Passage given ::
Skip to content

In-place shift of uint vectors corrupts s1 and further components #358

Open
@proski

Description

@proski

This is a duplicate of intel/compute-runtime#790 - moved here as there is evidence that the issue is compiler related.

The issue can be reproduced Intel Compute Runtime versions from 23.22.26516.18 until 24.45.31740.9 (inclusive on both ends). Versions 23.17.26241.22 and older are not affected. Version 24.48.31907.7 (currently the latest release) is not affected either. Even though the latest release is not affected, I'd like someone to have a closer look, as the fix might be accidental.

Following is an improved version of the demo I posted in the original ticket.

#define CL_TARGET_OPENCL_VERSION 300

#include <CL/opencl.h>
#include <stdio.h>

#define VECTOR_SIZE 4
#define INPUT_SIZE (3 * VECTOR_SIZE)

Data lines ::
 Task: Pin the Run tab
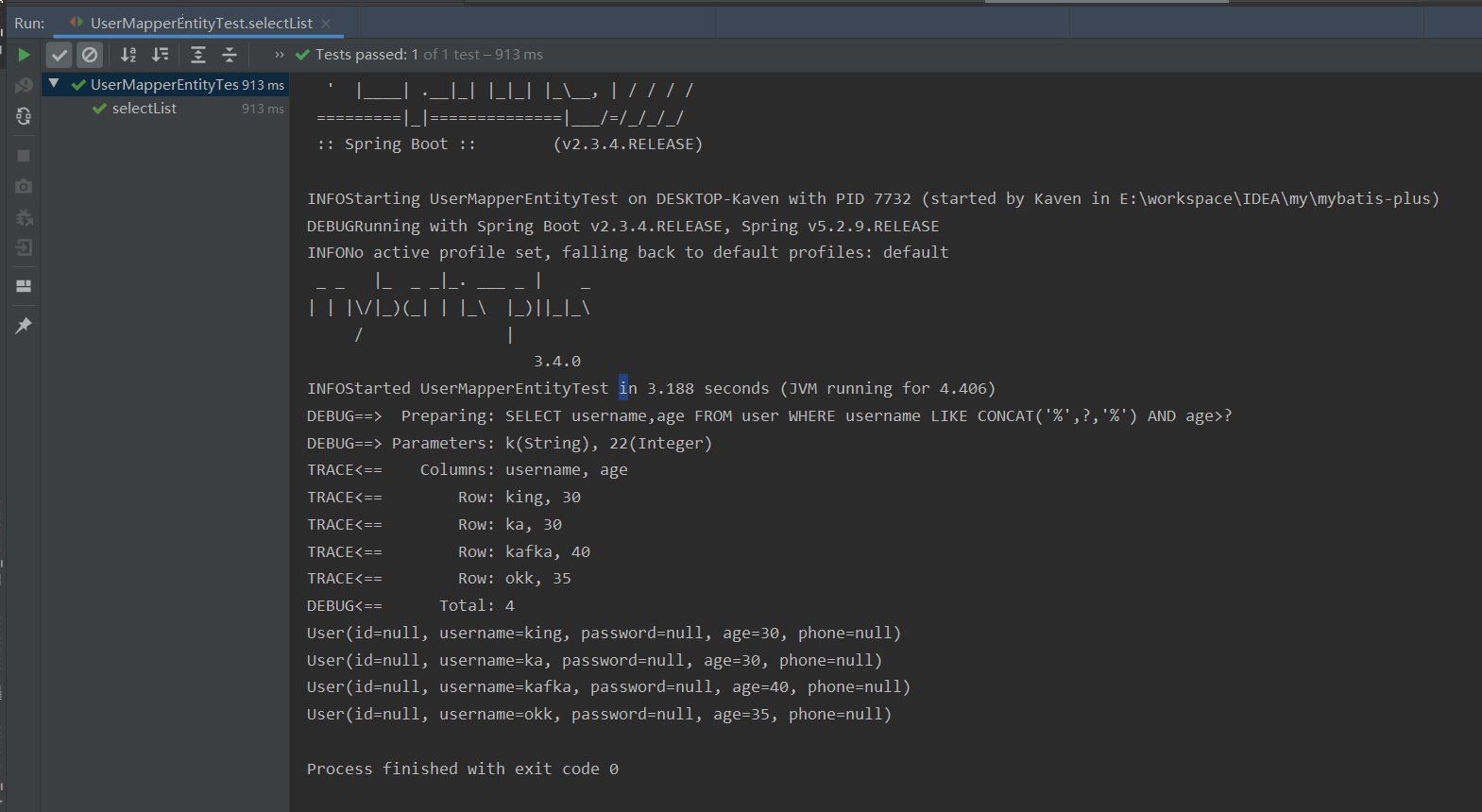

Brief :: Return the stretch of the bug report on uint vector shifts above, word for word, starting at "This is a duplicate" and ending at "might be accidental.".

Result ::
This is a duplicate of intel/compute-runtime#790 - moved here as there is evidence that the issue is compiler related.

The issue can be reproduced Intel Compute Runtime versions from 23.22.26516.18 until 24.45.31740.9 (inclusive on both ends). Versions 23.17.26241.22 and older are not affected. Version 24.48.31907.7 (currently the latest release) is not affected either. Even though the latest release is not affected, I'd like someone to have a closer look, as the fix might be accidental.